## REQUIRED WORK
Once the line holding "Instruction: Click the" appears, repeat it and each line after it to the end of the data, exactly and with nothing else; pictures stay out.

*** INFORMATION ***

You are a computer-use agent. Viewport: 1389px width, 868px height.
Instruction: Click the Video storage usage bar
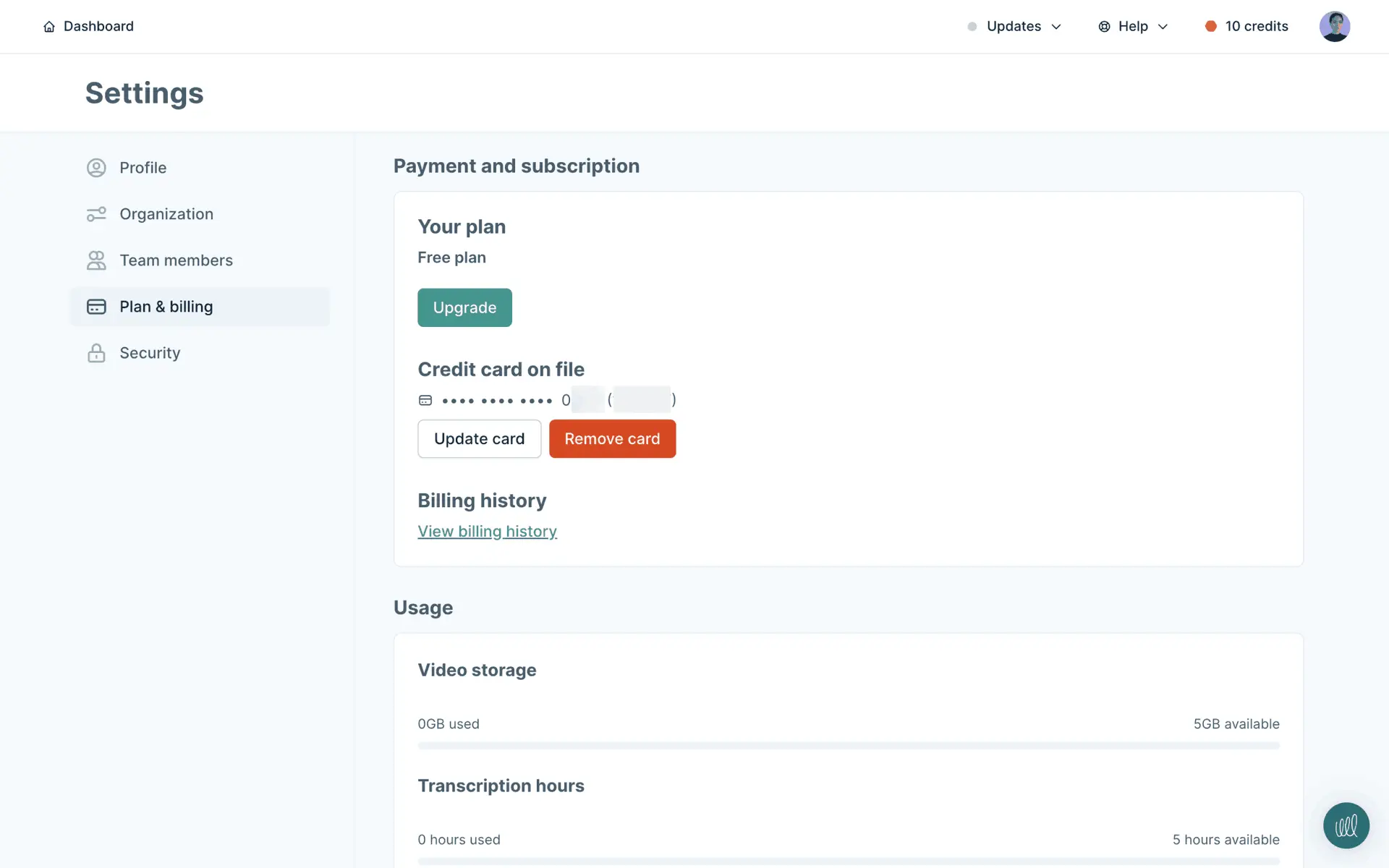(848, 745)
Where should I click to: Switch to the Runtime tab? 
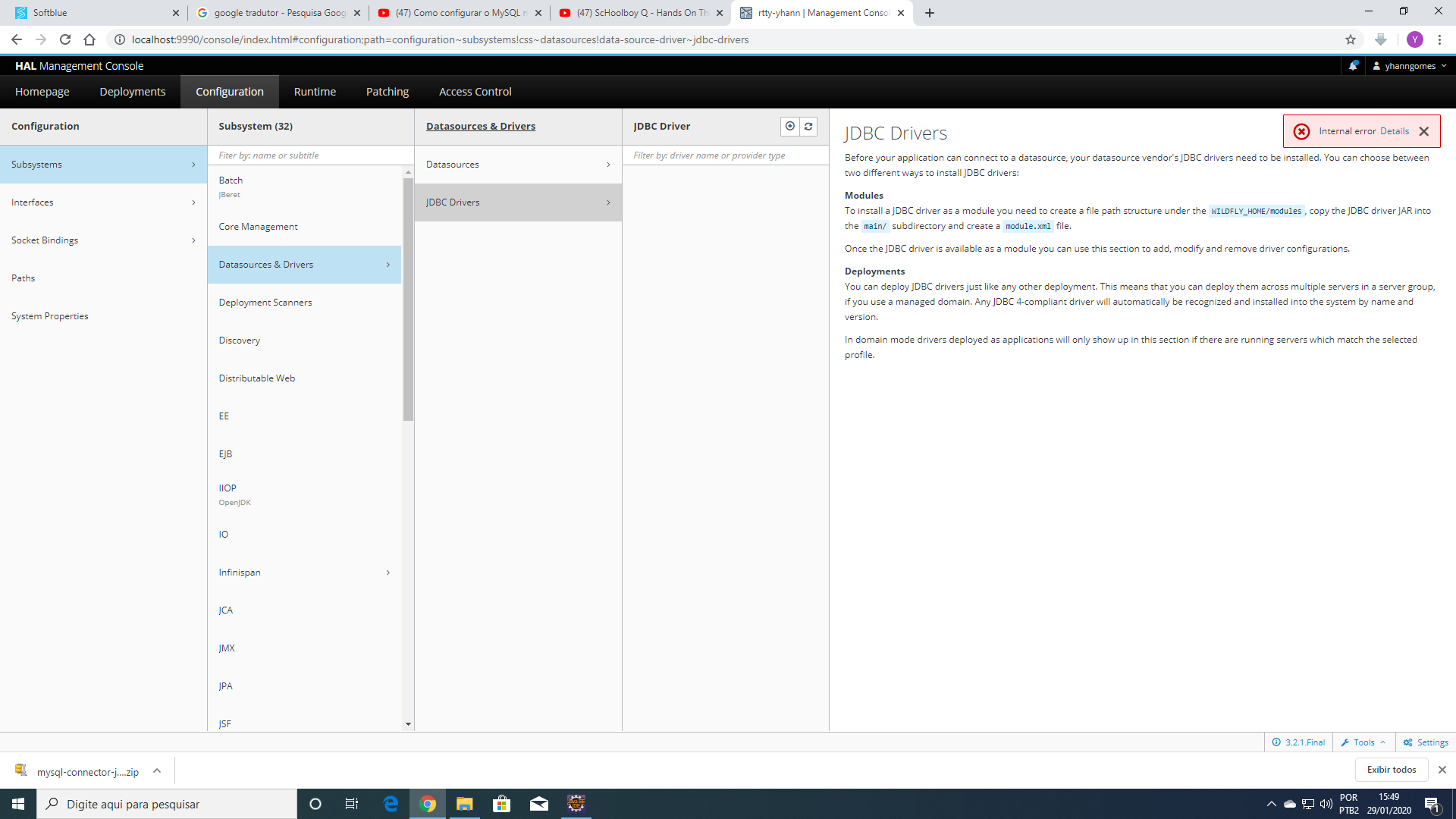(x=315, y=92)
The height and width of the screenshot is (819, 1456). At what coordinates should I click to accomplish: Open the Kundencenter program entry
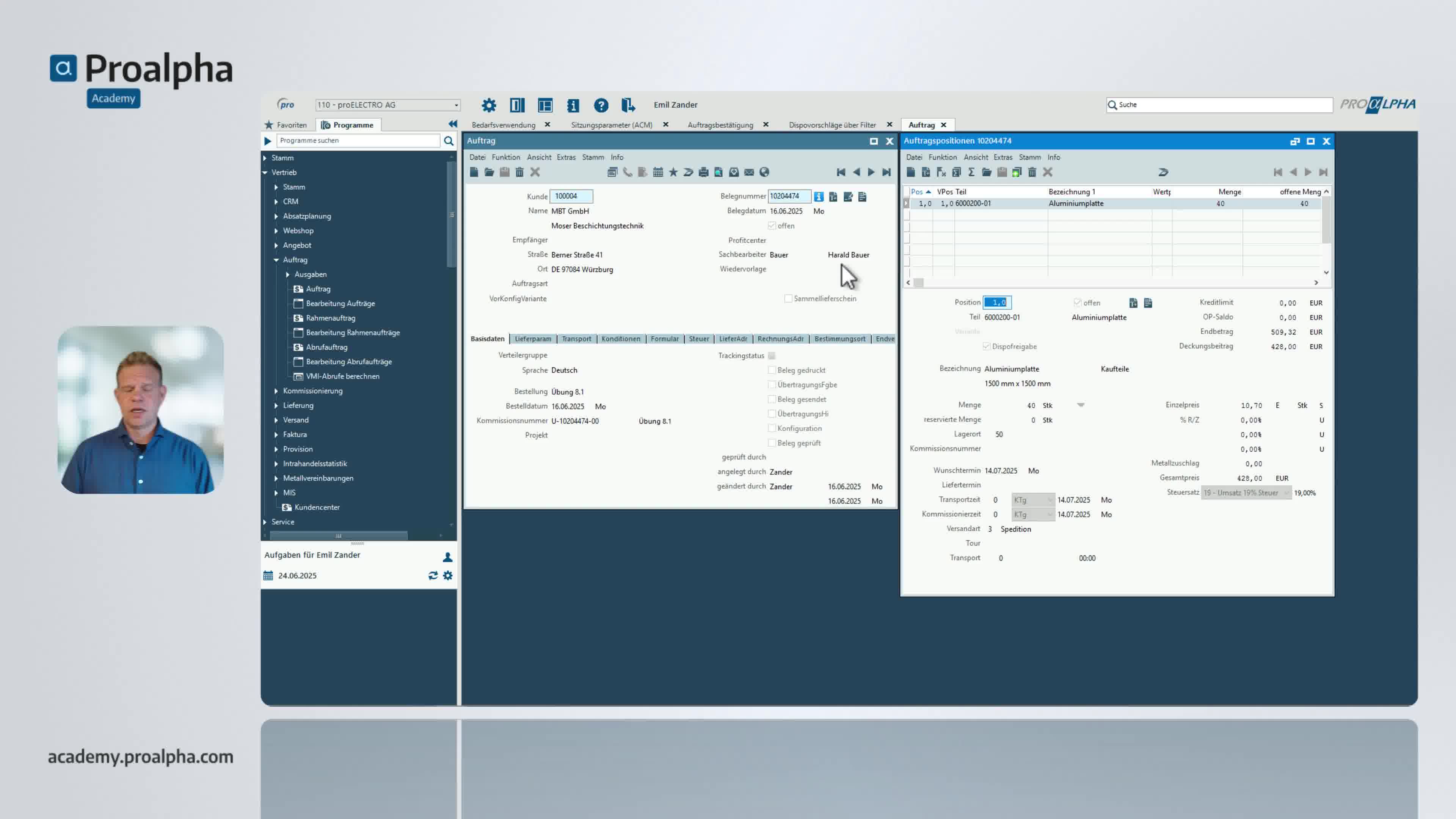[317, 508]
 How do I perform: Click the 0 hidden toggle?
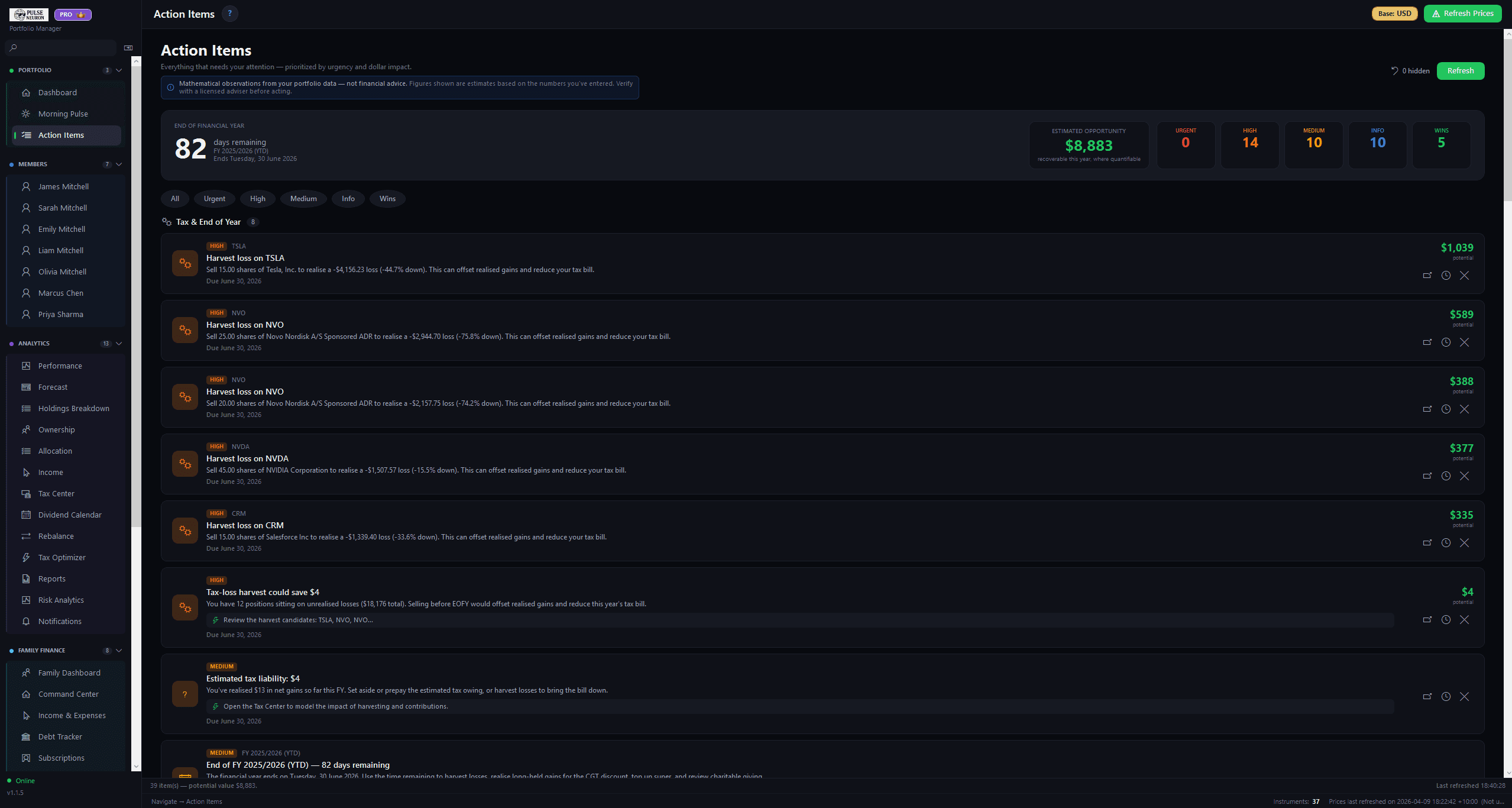pyautogui.click(x=1411, y=70)
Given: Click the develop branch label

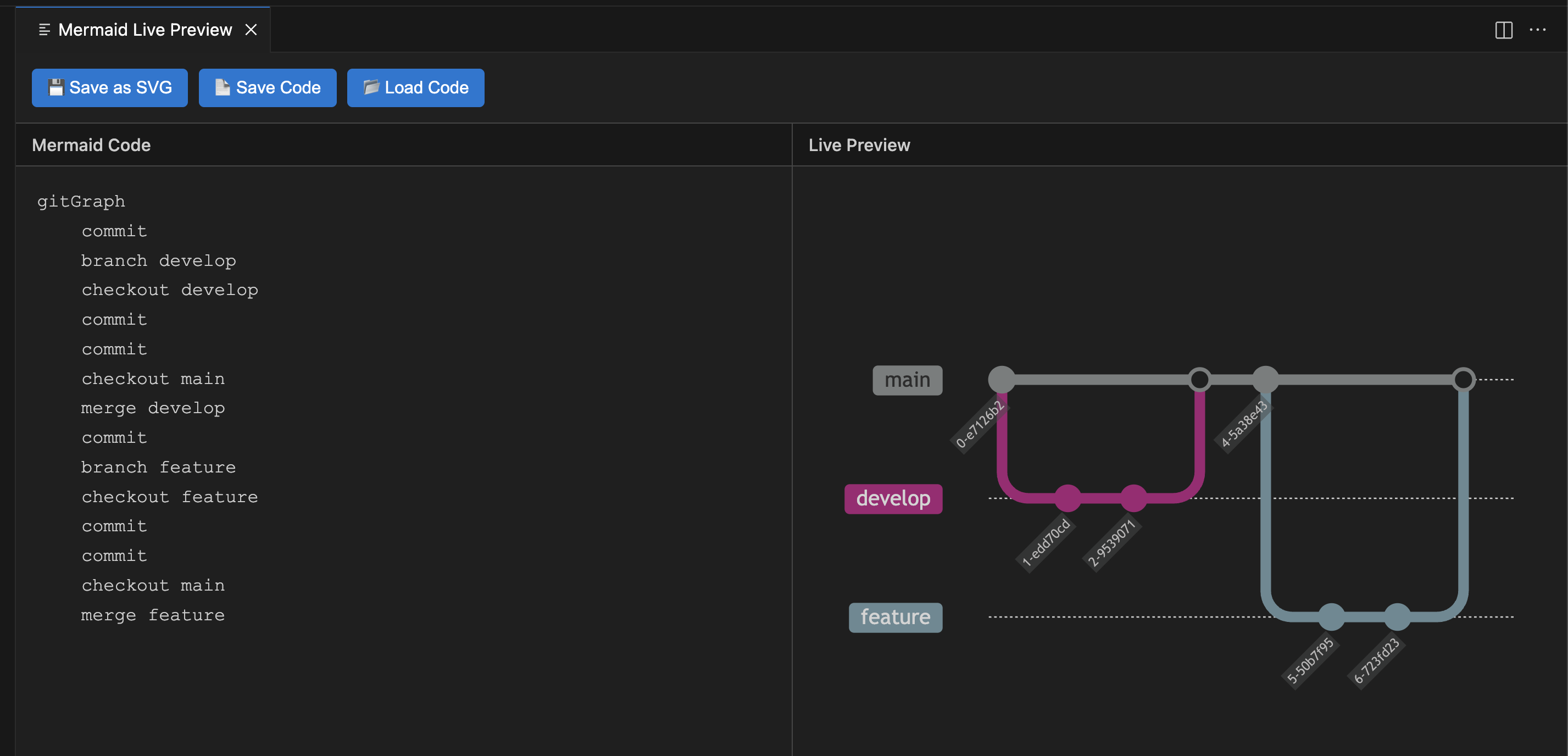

***

## WRITTEN RESPONSE
Instruction: Click the Video storage usage bar
(848, 745)
Where should I click to: Switch to the Runtime tab? 
(x=315, y=92)
The height and width of the screenshot is (819, 1456). At what coordinates should I click to accomplish: Open the Kundencenter program entry
[317, 508]
 How do I perform: Click the 0 hidden toggle?
pyautogui.click(x=1411, y=70)
Given: Click the develop branch label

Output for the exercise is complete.